O deputado Mario Frias (PL-SP), ex-secretário de Cultura no governo Bolsonaro, criticou a Lei da Ficha Limpa, chamando-a de "imbecilidade de esquerda". Em suas declarações, ele afirmou que a lei, criada para barrar candidatos com condenações, foi adotada sem reflexão pela sociedade e defendeu que burocratas não eleitos não devem ter o poder de impedir escolhas populares. O debate sobre a Lei da Ficha Limpa ganhou força após uma proposta de oposição para reduzir de oito para dois anos o prazo de inelegibilidade de políticos condenados.
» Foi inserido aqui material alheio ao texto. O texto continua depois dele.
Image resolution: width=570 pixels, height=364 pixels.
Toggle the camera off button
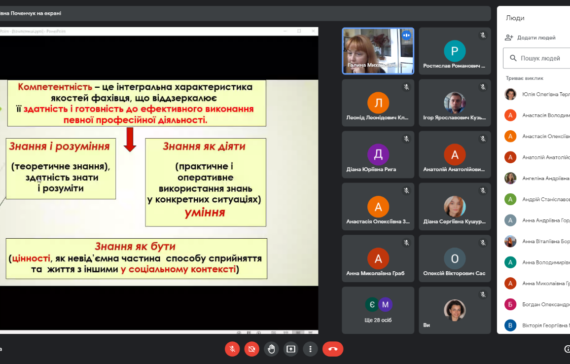252,349
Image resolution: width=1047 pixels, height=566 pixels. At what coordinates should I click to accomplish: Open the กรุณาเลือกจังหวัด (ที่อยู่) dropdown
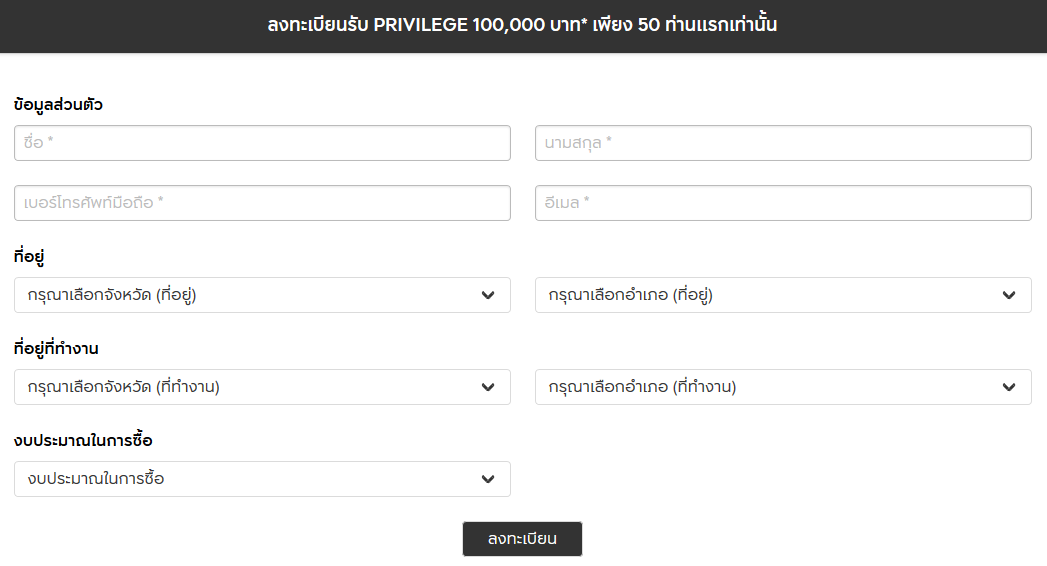(262, 295)
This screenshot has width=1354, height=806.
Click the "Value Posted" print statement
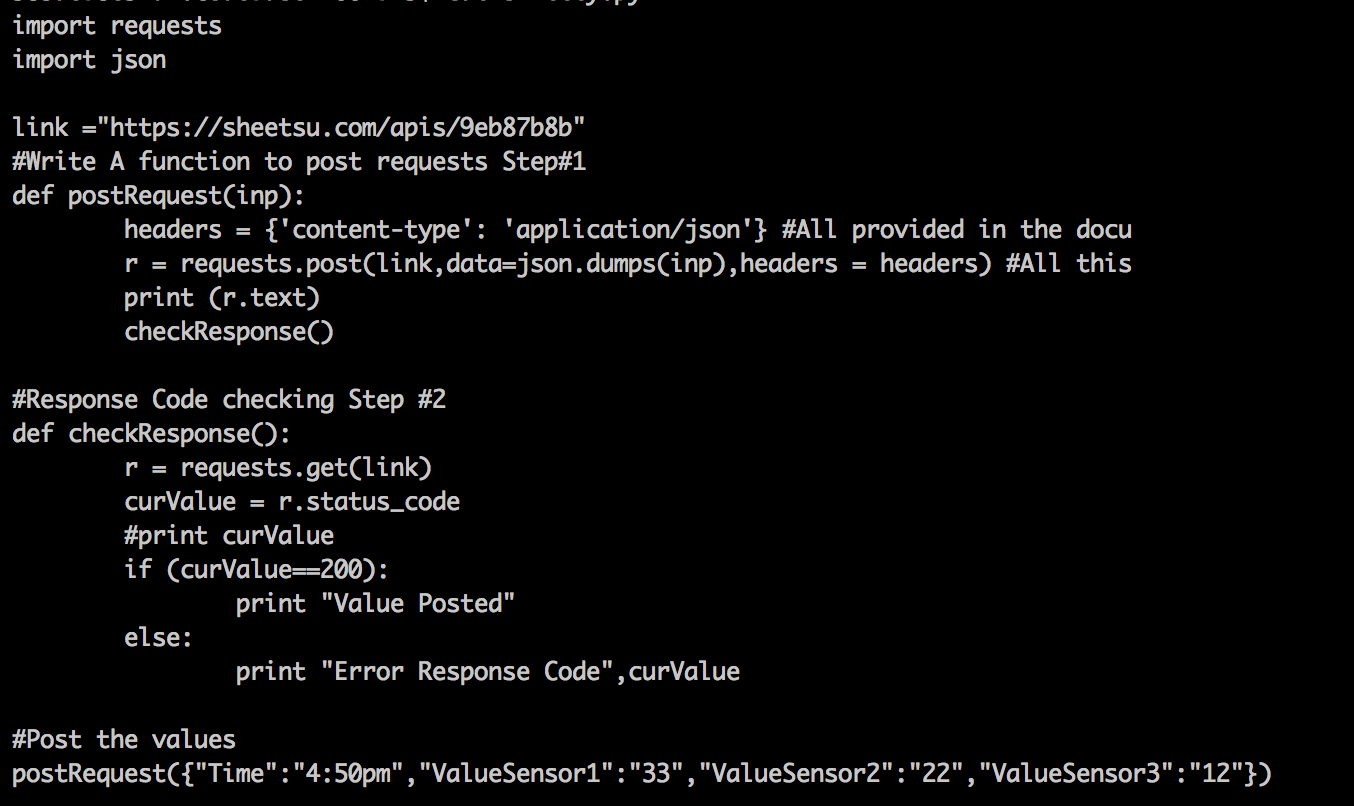tap(375, 604)
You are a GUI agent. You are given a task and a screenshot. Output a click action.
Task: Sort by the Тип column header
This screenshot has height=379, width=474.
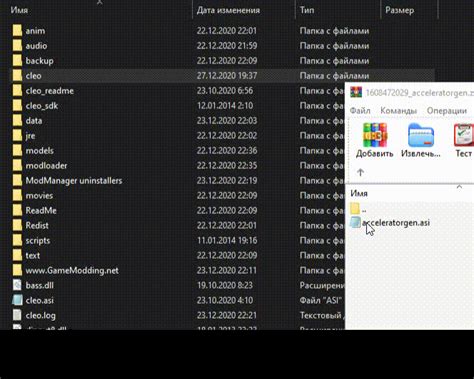tap(307, 10)
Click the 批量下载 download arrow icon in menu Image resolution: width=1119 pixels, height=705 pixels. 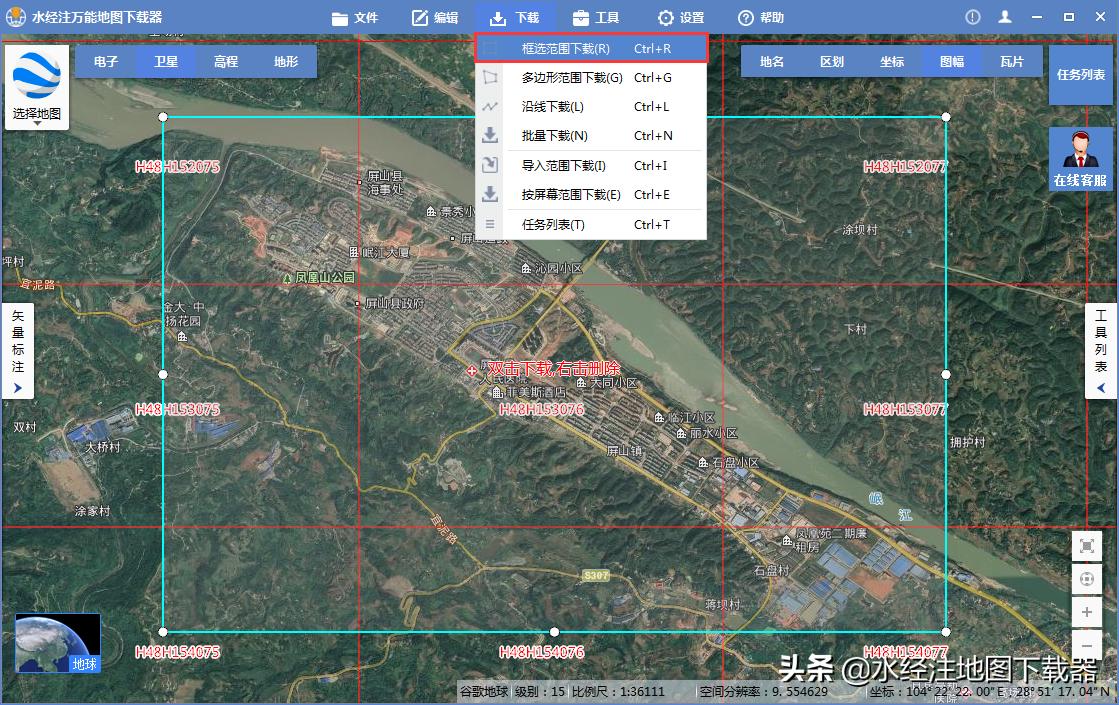tap(489, 135)
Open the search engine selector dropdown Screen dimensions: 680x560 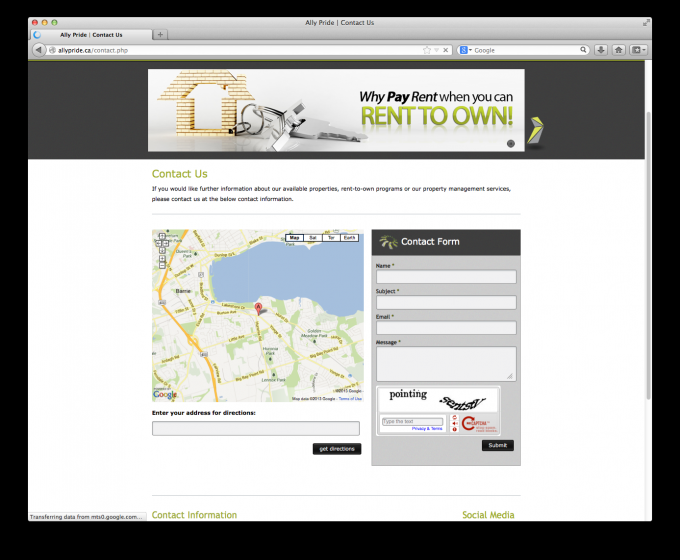pyautogui.click(x=466, y=49)
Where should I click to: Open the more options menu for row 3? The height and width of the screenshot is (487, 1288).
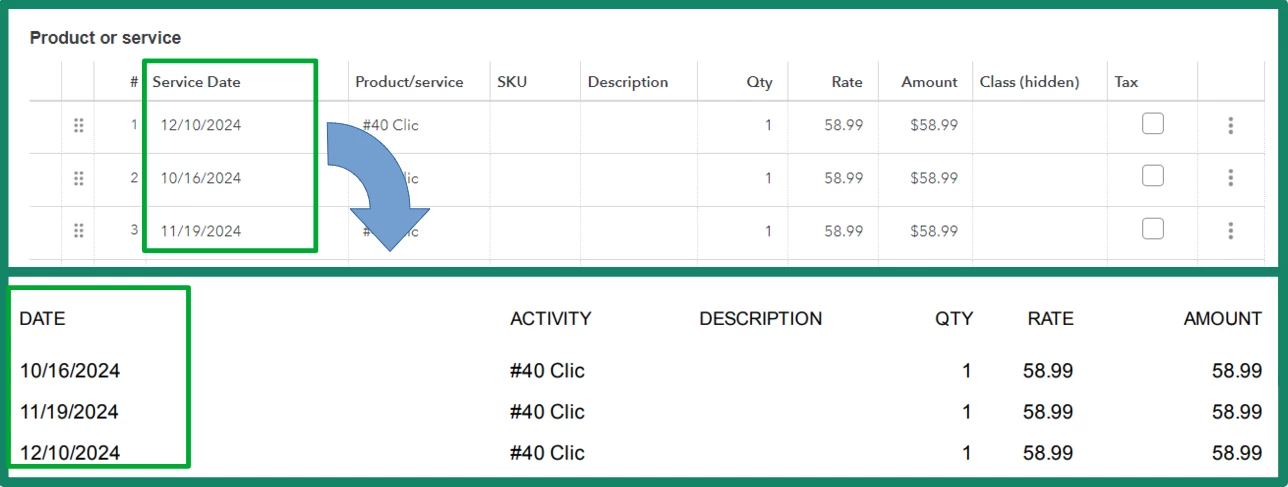pyautogui.click(x=1230, y=231)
Frias também comentou sobre as acusações de um possível golpe de Estado, que envolvem a inelegibilidade do ex-presidente Jair Bolsonaro. Para o deputado, tais alegações são "ridículas", afirmando que, ao mesmo tempo, o presidente Lula, mesmo após condenações, ocupa o cargo de presidente. Ele questionou a aplicação da Lei da Ficha Limpa, alegando que ela limita a decisão do povo, transferindo poder para burocratas não eleitos.
Em suas publicações, o parlamentar reforçou sua visão de que a lei descredita a capacidade do eleitorado de escolher seus representantes, classificando isso como uma "mentalidade de tiranete". Frias ainda afirmou que o problema não está na lei em si, mas na forma como ela é aplicada, sugerindo que o sistema judicial brasileiro é corrupto e falho, o que comprometeria a eficácia da Ficha Limpa.